TV shows set in New York, L.A., Miami? Been there, done that, moving on

Homicide detective Jim Longworth was up to his ears in hurricanes, mosquitoes and gators, a constant reminder that he’d traded fast-paced Chicago for a town called Pahokee and other swampy environs. His new stomping ground in rural Florida was only a few hours but a world away from trendy South Beach.

As the crime-solving hero of “The Glades,” A&E’s most-watched show in its first season, Longworth (played by Matt Passmore) waded through muck in sugar cane fields, investigated a community filled with psychics and dug for buried treasure. No wonder he needed the locals to interpret for him.

“It’s not ‘Burn Notice’ or ' Miami Vice’ — it’s a show about the other Florida, the one we haven’t seen,” said Tana Nugent Jamieson, senior vice president, drama programming, at A&E. “And it has an eerie quality to it that stems from those out-of-the-way places.”

“The Glades,” which will return for a second season next year, is one of a number of TV series that have purposely strayed from glamorous settings like Manhattan and Los Angeles. Though those go-to locales are still prevalent in new network shows such as NBC’s “Law & Order: Los Angeles,” CBS’ “Blue Bloods” and ABC’s “The Whole Truth,” there’s a growing number that are mining small-town America and off-the-beaten-path cities for their inspiration.


ABC’s “Detroit 1-8-7" films in the Motor City, the first network show to do so, and CBS’ sitcom “Mike & Molly” revels in its Midwestern working-class neighborhoods. Cable channels are rife with out-of-the-way settings, including FX’s noir-ish “Terriers” in San Diego; TNT’s recently renewed “Memphis Beat”; TV Land’s first scripted sitcom, “Hot in Cleveland”; and Showtime’s “The Big C,” set in Minneapolis.

The suburbs and little-used locales may not boast the sex appeal of L.A. or Miami, but producers say they offer tax incentives that keep costs down and give a sense of authenticity that urban centers can’t match.

They can also bring the funny, as in Greg Garcia’s redneck version of Any Town, U.S.A., made famous in his NBC sitcom, “My Name Is Earl.” His new Fox series, “Raising Hope,” has a similar scruffy feel, populated by tough-talking, blue-collar characters.

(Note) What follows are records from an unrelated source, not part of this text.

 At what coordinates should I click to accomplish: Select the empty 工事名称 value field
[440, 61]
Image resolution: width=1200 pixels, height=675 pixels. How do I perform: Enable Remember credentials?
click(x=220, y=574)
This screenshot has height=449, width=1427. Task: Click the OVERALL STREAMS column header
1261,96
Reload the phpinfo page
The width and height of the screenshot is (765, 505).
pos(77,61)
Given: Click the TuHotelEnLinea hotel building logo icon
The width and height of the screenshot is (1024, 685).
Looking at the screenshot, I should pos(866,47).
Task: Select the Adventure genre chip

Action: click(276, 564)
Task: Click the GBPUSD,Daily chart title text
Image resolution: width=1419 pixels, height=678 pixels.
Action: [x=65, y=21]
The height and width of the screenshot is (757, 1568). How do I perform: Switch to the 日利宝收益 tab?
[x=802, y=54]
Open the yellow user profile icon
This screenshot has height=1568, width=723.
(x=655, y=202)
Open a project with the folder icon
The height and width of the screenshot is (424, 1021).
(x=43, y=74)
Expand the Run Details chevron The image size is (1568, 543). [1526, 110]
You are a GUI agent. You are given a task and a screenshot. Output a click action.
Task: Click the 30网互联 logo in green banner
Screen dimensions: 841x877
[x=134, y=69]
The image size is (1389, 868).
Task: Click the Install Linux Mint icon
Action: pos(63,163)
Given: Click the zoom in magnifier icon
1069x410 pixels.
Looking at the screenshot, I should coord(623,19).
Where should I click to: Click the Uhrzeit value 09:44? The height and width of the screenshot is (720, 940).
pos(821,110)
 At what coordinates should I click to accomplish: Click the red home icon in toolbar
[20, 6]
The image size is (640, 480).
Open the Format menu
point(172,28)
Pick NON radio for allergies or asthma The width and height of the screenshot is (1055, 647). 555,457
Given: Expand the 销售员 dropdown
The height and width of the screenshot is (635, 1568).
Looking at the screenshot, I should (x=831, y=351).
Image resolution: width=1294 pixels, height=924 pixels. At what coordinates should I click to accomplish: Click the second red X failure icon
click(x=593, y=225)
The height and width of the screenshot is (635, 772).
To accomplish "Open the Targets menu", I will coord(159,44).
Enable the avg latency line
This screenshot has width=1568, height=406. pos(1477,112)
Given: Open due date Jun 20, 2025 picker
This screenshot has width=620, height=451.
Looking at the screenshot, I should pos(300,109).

“A show like ' Entourage’ is lifestyle porn, and I understand why people get into that world,” Garcia said of the Hollywood-centric HBO comedy. “But I like places that feel more real to me. I like quirky.”


He wrote the “Raising Hope” pilot while he was in western Michigan and envisioned those small towns as the setting for the story of a young father and his family who unexpectedly find themselves rearing an infant. He doesn’t name “Raising Hope’s” hometown, but viewers will surely understand that it’s not an urban, sophisticated backdrop.

“Nobody will mistake the family’s house for Frasier’s apartment in Seattle,” he said.

Nor would they think they’re in a cosmopolitan spot when they’re watching “Hot in Cleveland,” a comedy about L.A. expats starring Valerie Bertinelli, Jane Leeves, Wendie Malick and Betty White that returns for Season 2 early next year.

“We love celebrating Middle America because, as these characters find out, it’s a grounded place that has its priorities in check,” said Keith Cox, executive vice president, programming and development, at TV Land. “It’s completely different from what they know and they struggle to fit in.”


Sometimes producers choose a location specifically for its grit and grime. Jason Richman, creator of “Detroit 1-8-7,” said the Rust Belt city is so intrinsic to the cop drama that the show couldn’t have been shot anywhere else. Good thing the tax breaks are fat in Michigan, though there’s little infrastructure in place for a TV production. (The crew retrofitted an old Chrysler building to stand in for police headquarters.)

“Our stories are very Detroit-specific and the characters are all woven from the fabric of this place,” Richman said. “The audience might not know the city, but I think they’ll be able to relate to it.”

Producers had to reassure nervous city officials that they wouldn’t add to the violence-and-unemployment-wracked Detroit’s woes by kicking it while it’s down. They’ve made it a practice to reach out to the community, and information they’re gleaning is being written into the scripts, Richman said.

Clifton Campbell, creator and executive producer of “The Glades,” was concerned enough with his unsexy setting that he wrote an entire script for the show, instead of an outline, to convey the flavor of obscure parts of south Florida. It helped sell the series, he said, especially when his hero, Longworth, was working for the little-known Florida Department of Law Enforcement, not a showy federal agency like the FBI.


Though it’s set in fictional Palm Glades, the drama films in Broward County, Fla., home to sun, sand and palm trees, along with inland locations that are 180 degrees from the traditional tropical backdrop.

“There’s all this sublime beauty in the Everglades and you can feel the heat kicking up off the ground,” said Campbell, who’s a native of small-town Florida. “But there’s also a murkiness to it. It’s an environment that’s just so ripe for weird, unique stories.”